■ **Excerpted text**:
-=-=-=-=-
Problem:
$$ y=\ln((3x-2)^2) $$
State the domain and the coordinates of the point where the curve crosses the x-axis
At first sight, you say that the domain is $x>\frac23$ because $\ln$ is undefined for negative numbers, so you just rearrange $3x-2>0$.
But the input of $\ln$ is squared, which means there are 2 roots, namely $1$ and $\frac13$.
Contradiction:
By the law of logarithms $$ \ln(x^2)=2\ln(x) $$ Therefore, the function for $y$ can be rewritten as $$ y=2\ln(3x-2) $$ The problem is that half the graph disappears. Now that the input isn't squared, $y$ is undefined for $x\le\frac23$ ($3x-2$ becomes negative) and the entire left half is gone.
So what's the answer? How many roots are there? It seems that math is contradicting itself.
Your law of logarithms only works if the domain makes sense. You wouldn't write that $\ln((-4)^2)=2\ln(-4)$ as $\ln(-4)$ isn't defined. What would be better to write is actually:
$$\ln(x^2)=2\ln(|x|)$$
This would lead you to two solutions as:
$$\ln(3x-2)^2=0$$
$$2\ln(|3x-2|)=0$$
$$\ln(|3x-2|)=0$$
$$|3x-2|=1$$
$$3x-2=\pm1$$
$$3x=1,3$$
$$x=\frac{1}{3},1$$
-=-=-=-=-
■ **Dataset extract**:
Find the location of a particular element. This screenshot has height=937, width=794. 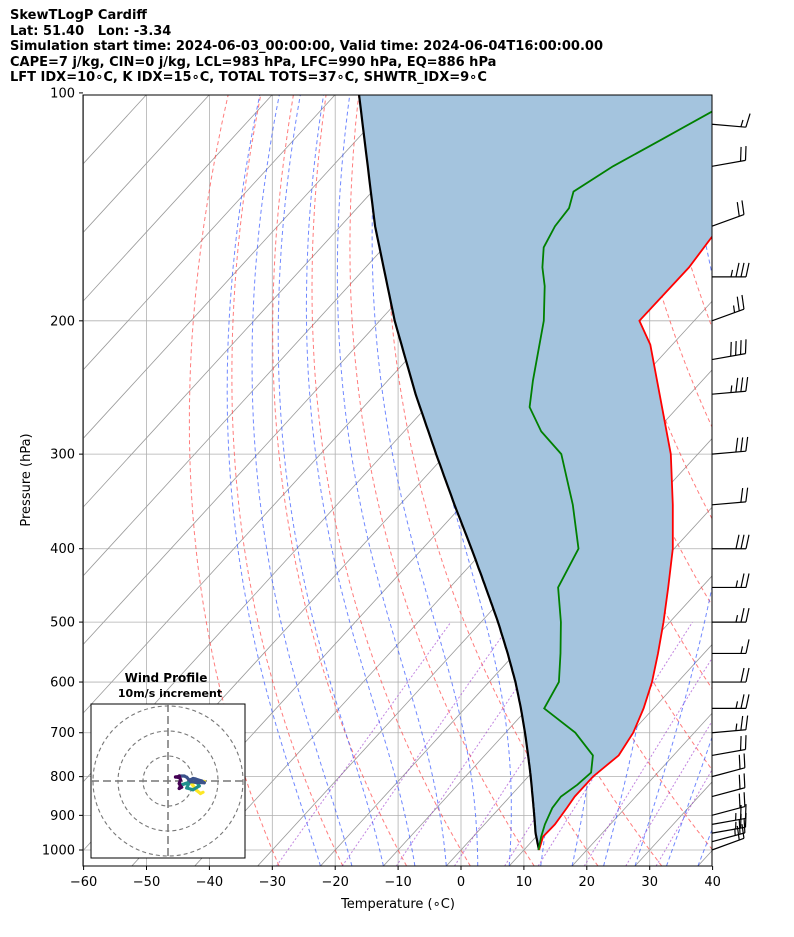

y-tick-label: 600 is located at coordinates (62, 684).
-=-=-=-=-
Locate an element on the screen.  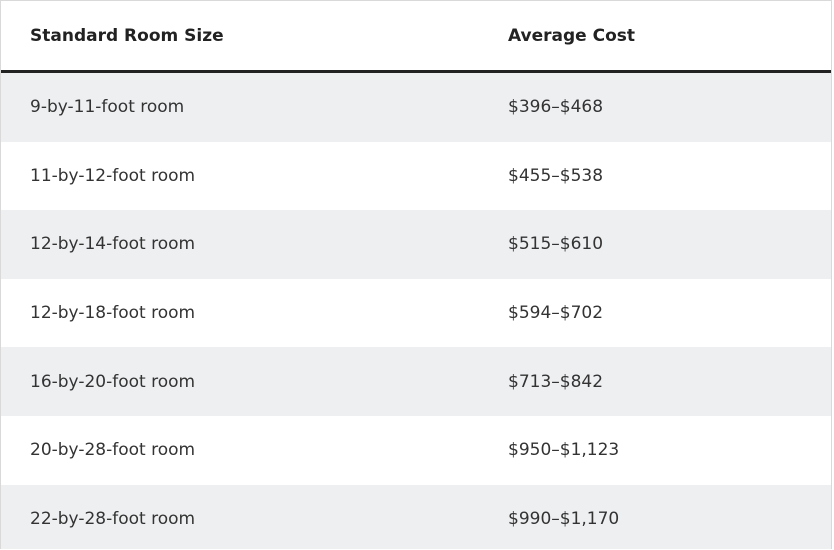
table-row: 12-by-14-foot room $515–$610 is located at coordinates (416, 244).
-=-=-=-=-
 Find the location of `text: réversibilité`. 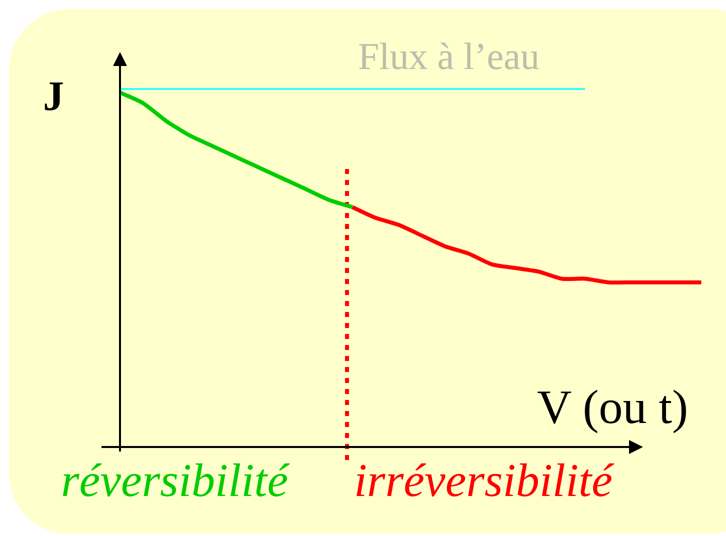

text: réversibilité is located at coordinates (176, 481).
-=-=-=-=-
■ **Exercise prompt**:
Reproduce the passage of the logarithm discussion above that opens with the words "But the input" and closes with "is contradicting itself.", substituting "zeros" for "roots" wherever it occurs.

■ **Result of this task**:
But the input of $\ln$ is squared, which means there are 2 zeros, namely $1$ and $\frac13$.
Contradiction:
By the law of logarithms $$ \ln(x^2)=2\ln(x) $$ Therefore, the function for $y$ can be rewritten as $$ y=2\ln(3x-2) $$ The problem is that half the graph disappears. Now that the input isn't squared, $y$ is undefined for $x\le\frac23$ ($3x-2$ becomes negative) and the entire left half is gone.
So what's the answer? How many zeros are there? It seems that math is contradicting itself.